==== Source material

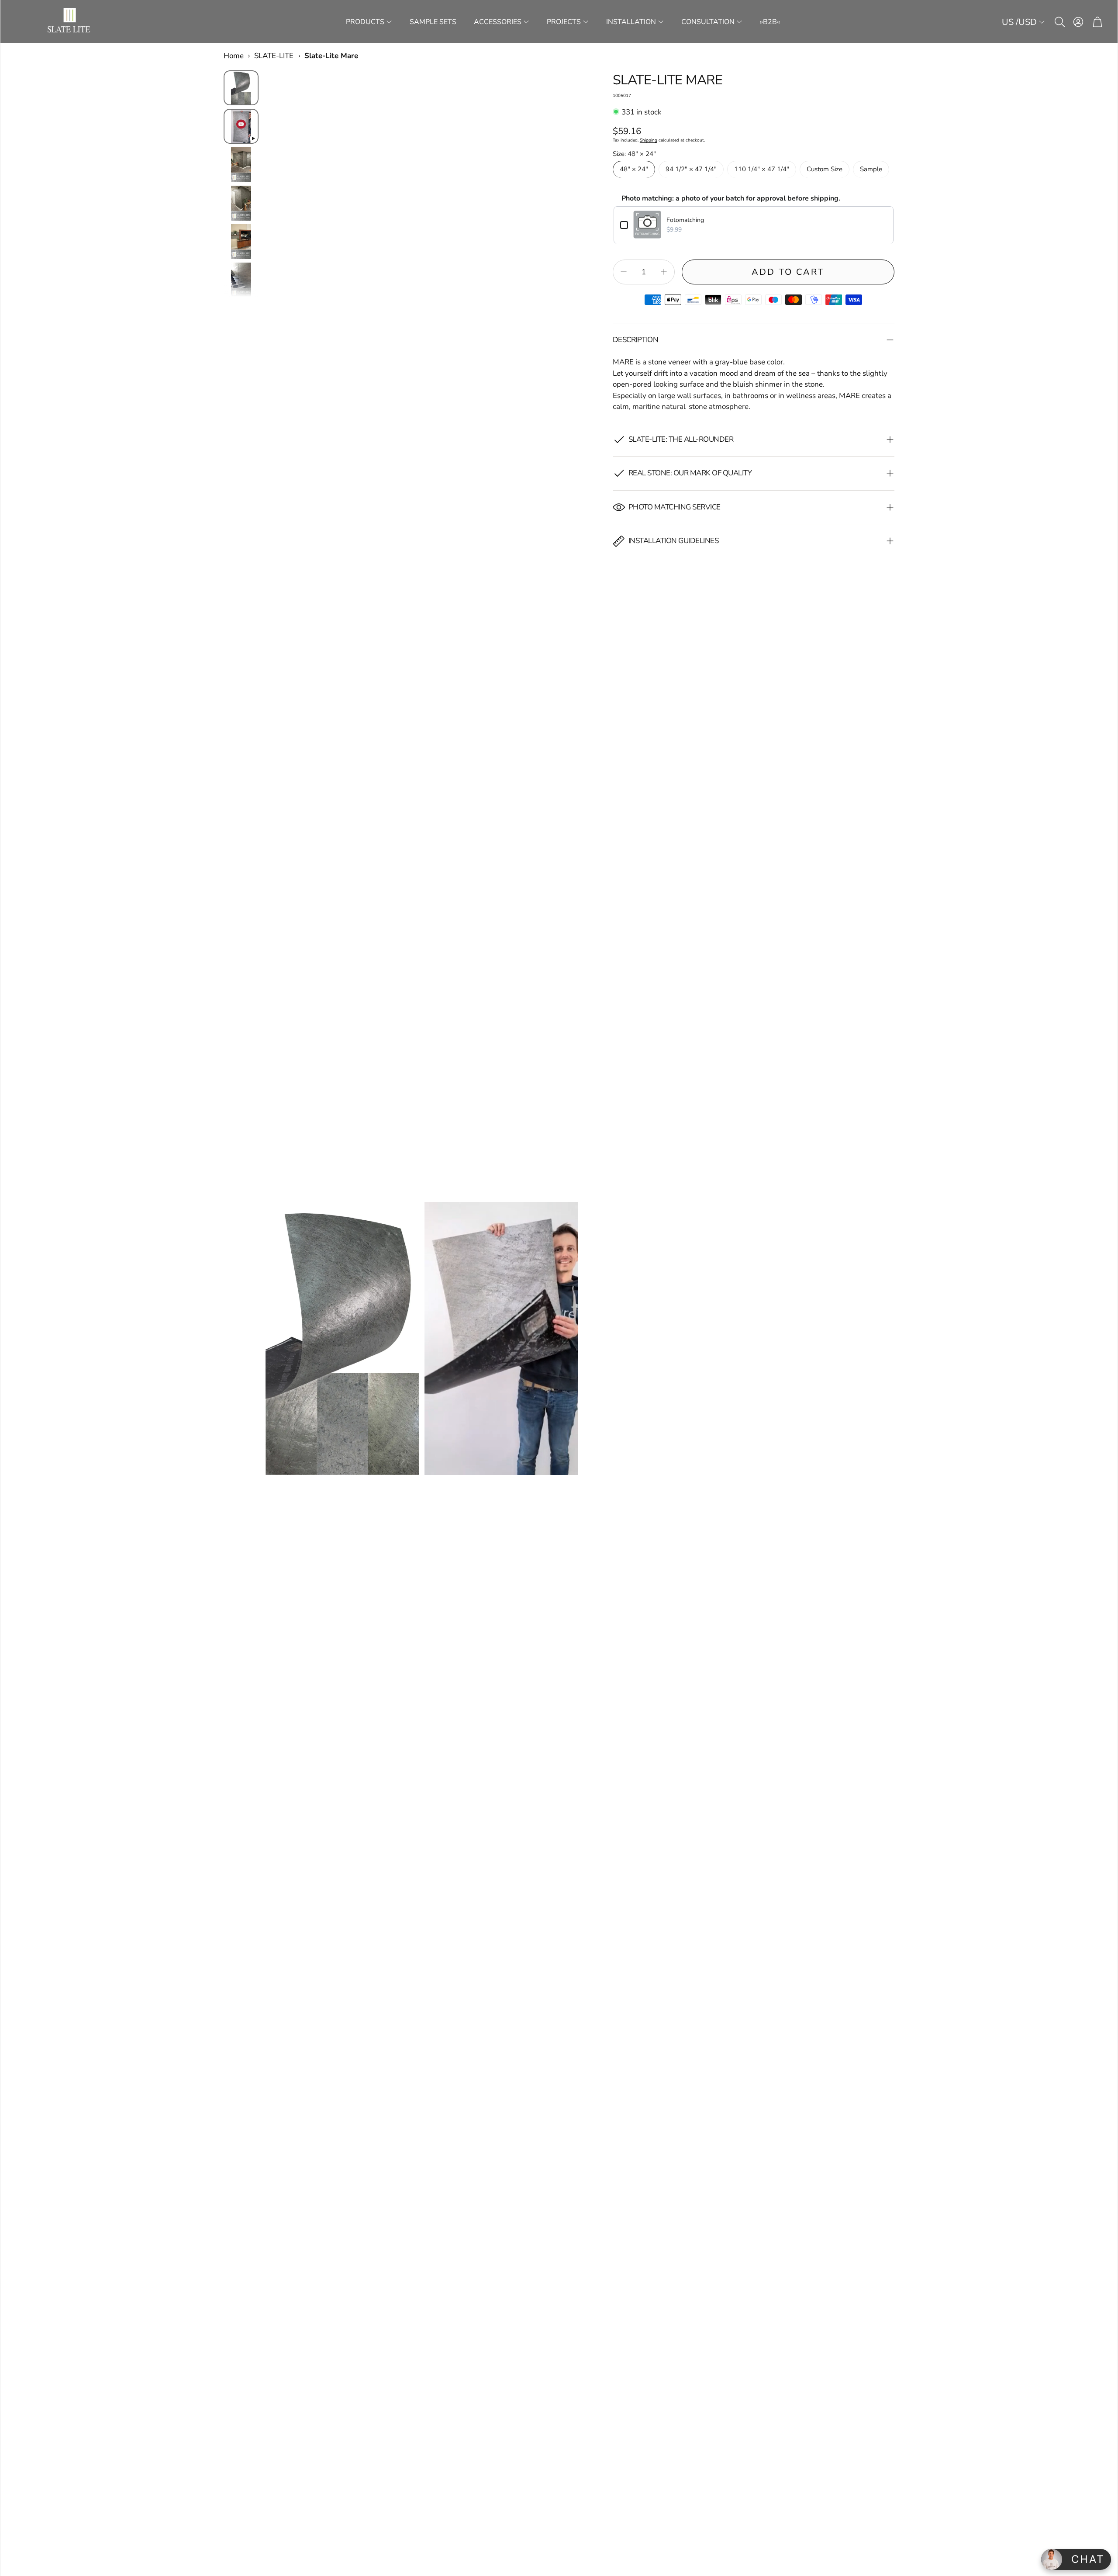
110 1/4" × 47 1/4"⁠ (761, 169)
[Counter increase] (664, 272)
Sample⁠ (871, 169)
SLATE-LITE (273, 56)
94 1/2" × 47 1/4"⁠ (691, 169)
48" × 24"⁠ (634, 169)
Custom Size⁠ (824, 169)
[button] (1059, 22)
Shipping (648, 140)
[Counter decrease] (623, 272)
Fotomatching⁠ (685, 220)
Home (234, 56)
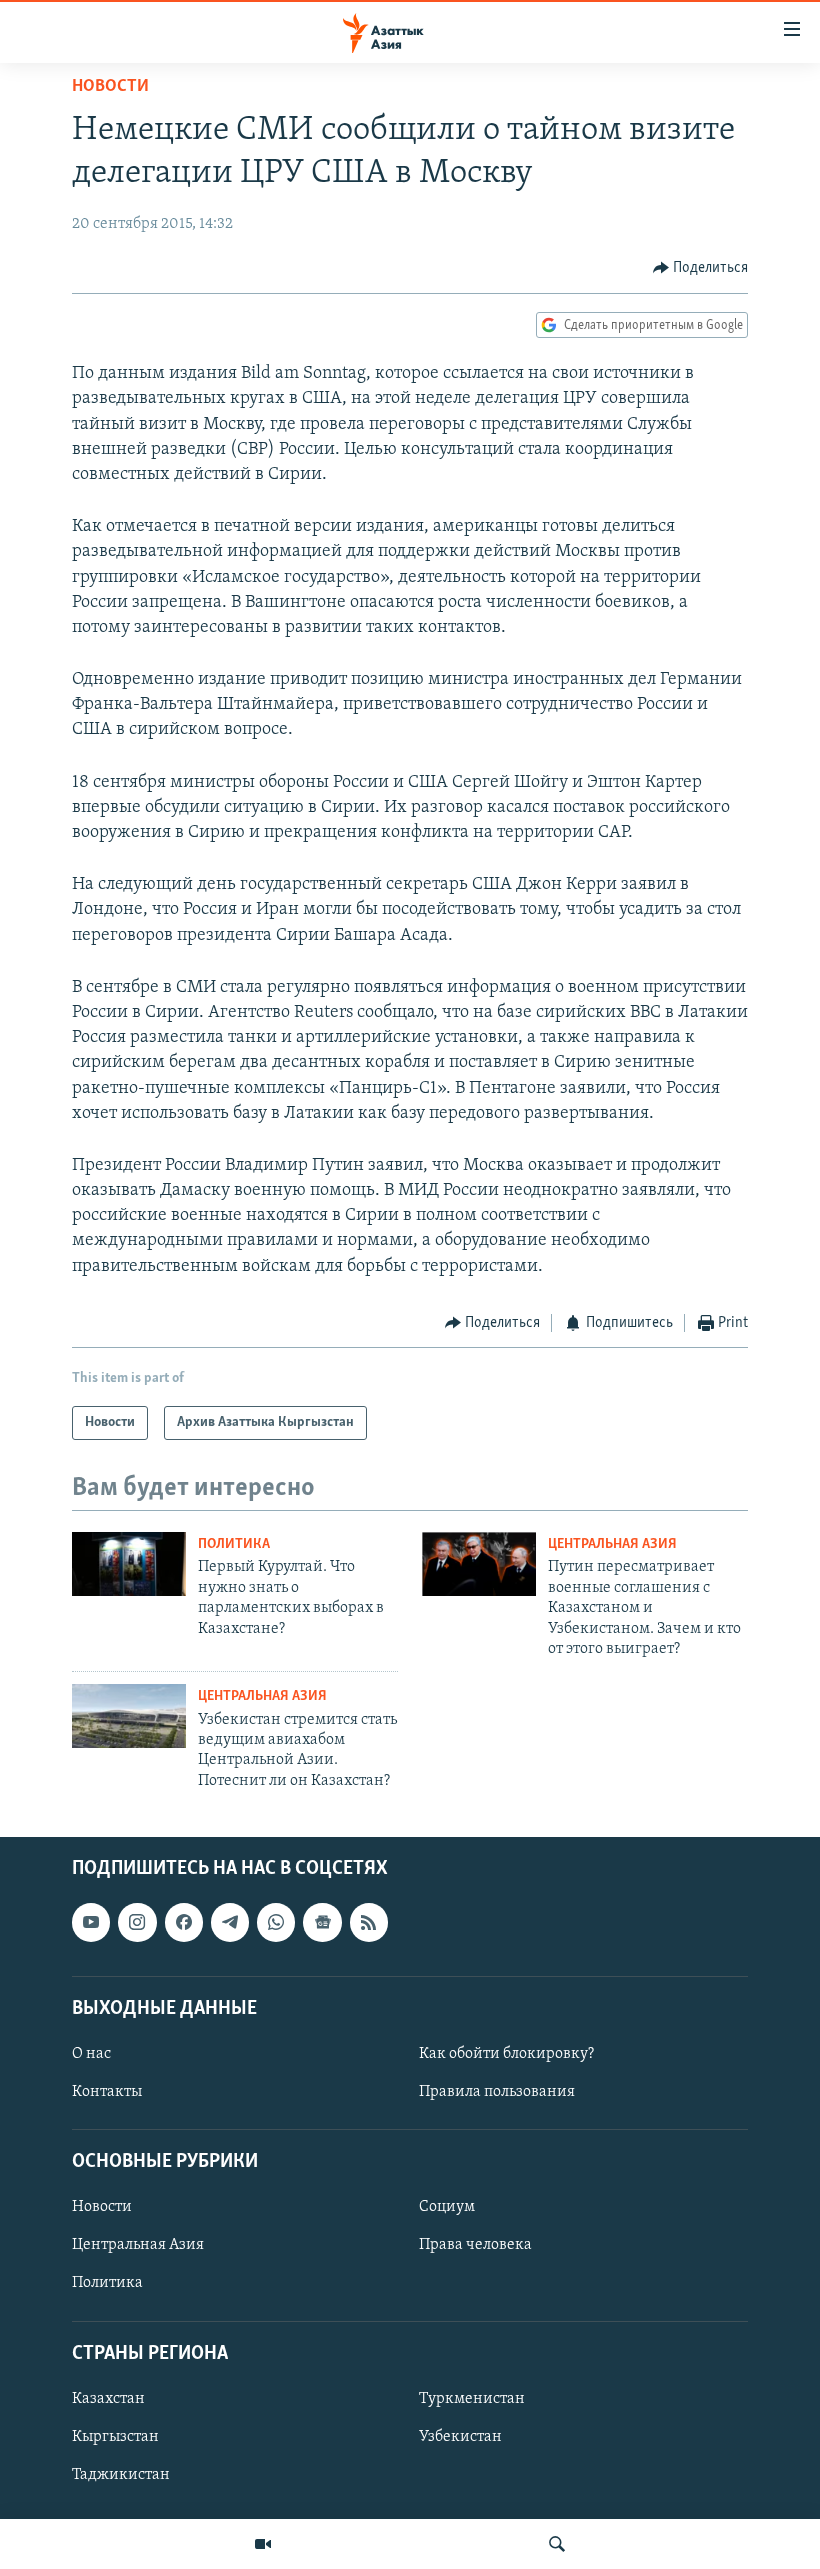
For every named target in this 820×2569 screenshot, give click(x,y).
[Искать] (557, 2544)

========

Problem details » The records above, copied word for word without the pictures, are what should be output.

Written answer »
110 1/4" × 47 1/4"⁠ (761, 169)
[Counter increase] (664, 272)
Sample⁠ (871, 169)
SLATE-LITE (273, 56)
94 1/2" × 47 1/4"⁠ (691, 169)
48" × 24"⁠ (634, 169)
Custom Size⁠ (824, 169)
[button] (1059, 22)
Shipping (648, 140)
[Counter decrease] (623, 272)
Fotomatching⁠ (685, 220)
Home (234, 56)
For every named target in this 820×2569 screenshot, give click(x,y).
[Искать] (557, 2544)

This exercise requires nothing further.